Within the Napa Valley lie many smaller sub-AVAs that lend even more character specifics to the wines. Furthest south is Carneros, followed by Yountville, Oakville & Rutherford. Above those two are St.-Helena and the valley's newest AVA, Calistoga. These areas are situated on the valley floor and are known for creating rich, smooth Cabernet Sauvignon, Merlot and Chardonnay. There are a few mountain regions as well, nestled on the slopes overlooking the valley AVAs. Those include Howell Mountain, Stags Leap District, and Mt. Veeder. Wines from the mountain regions are often more structured and firm, benefiting from more time in the bottle to evolve and soften.

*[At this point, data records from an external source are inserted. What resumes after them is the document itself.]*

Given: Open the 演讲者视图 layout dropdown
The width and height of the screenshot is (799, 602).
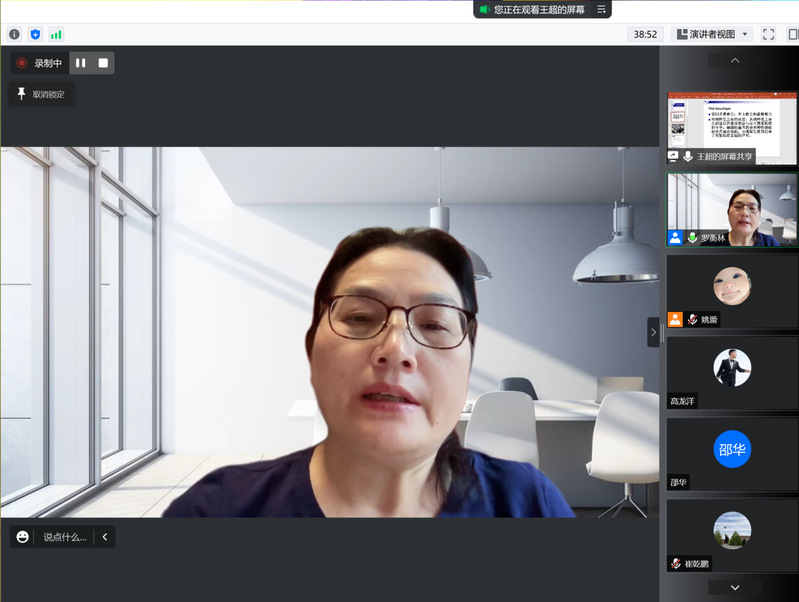Looking at the screenshot, I should [712, 34].
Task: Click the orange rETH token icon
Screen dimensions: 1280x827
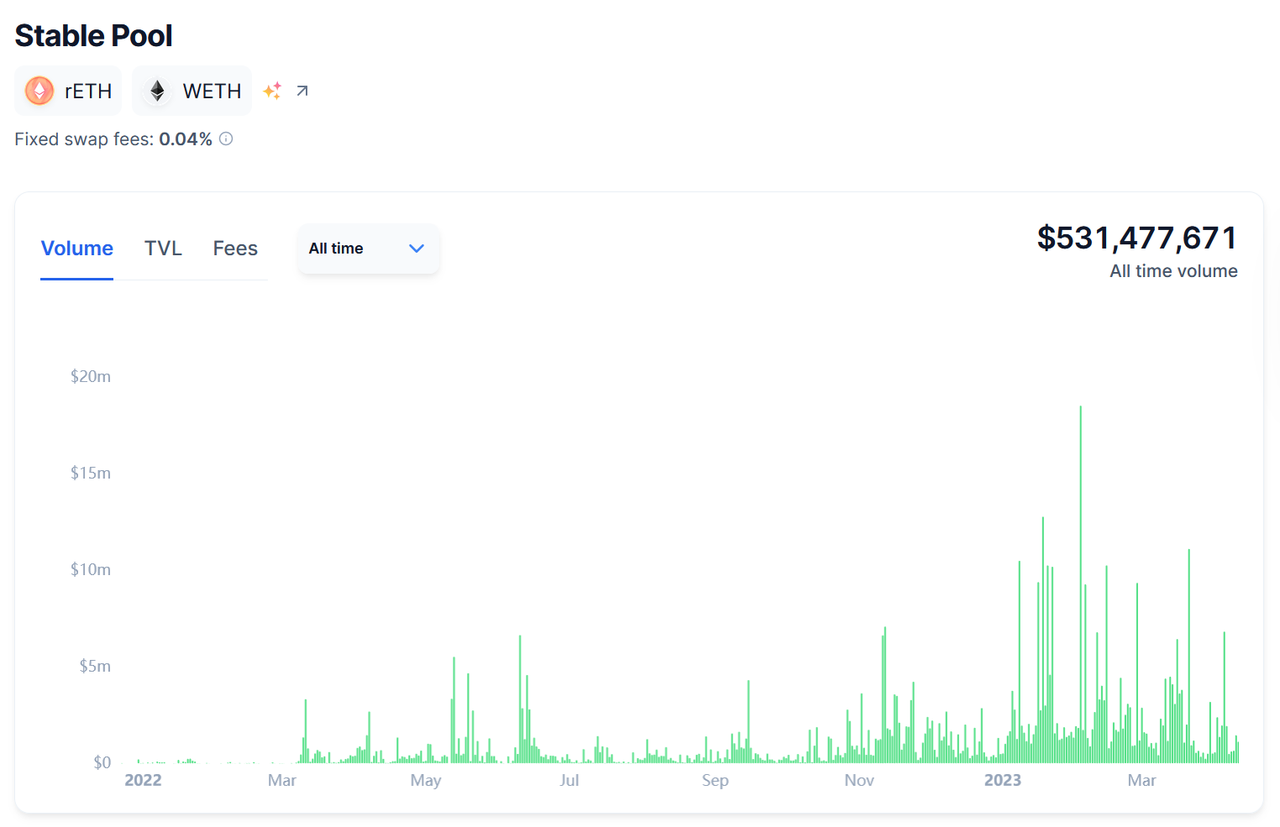Action: [x=39, y=91]
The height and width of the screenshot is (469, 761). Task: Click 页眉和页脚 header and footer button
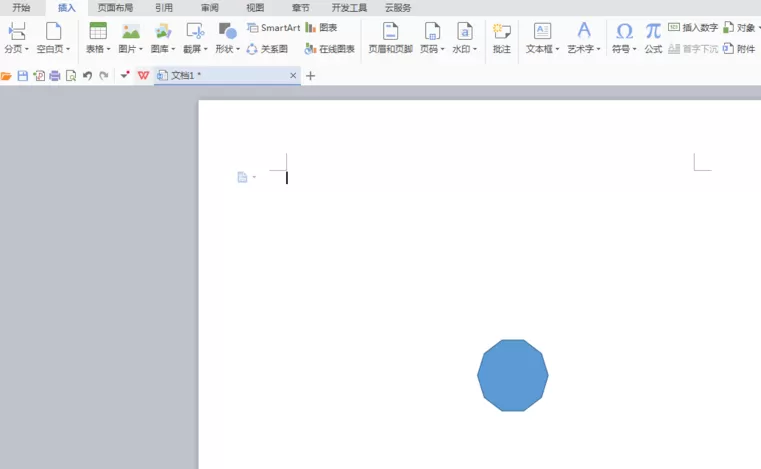coord(390,38)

An easy-going red variety with generous fruit and a supple texture, Merlot’s subtle tannins make it perfect for early drinking and allow it to pair with a wide range of foods. One simply needs to look to Bordeaux to understand Merlot's status as a noble variety. On the region’s Right Bank, it dominates in blends with Cabernet Franc, and on the Left Bank, it plays a supporting role to (and helps soften) Cabernet Sauvignon—in both cases resulting in some of the longest-lived and highest-quality wines in the world. They are often emulated elsewhere in Bordeaux-style blends, particularly in California’s Napa Valley, where Merlot also frequently shines on its own.

In the Glass

Merlot is known for its soft, silky texture and approachable flavors of ripe plum, red and black cherry, and raspberry. In a cool climate, you may find earthier notes alongside dried herbs, tobacco, and tar, while Merlot from warmer regions is generally more straightforward and fruit-focused.

Perfect Pairings

Lamb with Merlot is an ideal match—the sweetness of the meat picks up on the sweet fruit flavors of the wine to create a harmonious balance. Merlot’s gentle tannins allow for a hint of spice and its medium weight and bright acidity permit the possibilities of simple pizza or pasta with red sauce—overall, an extremely versatile food wine.

Sommelier Secret

Since the release of the 2004 film Sideways, Merlot's repuation has taken a big hit, and more than a decade later has yet to fully recover, though it is on its way. What many viewers didn't realize was that as much as Miles derided the variety, the prized wine of his collection—a 1961 Château Cheval Blanc—is made from a blend of Merlot and Cabernet Franc.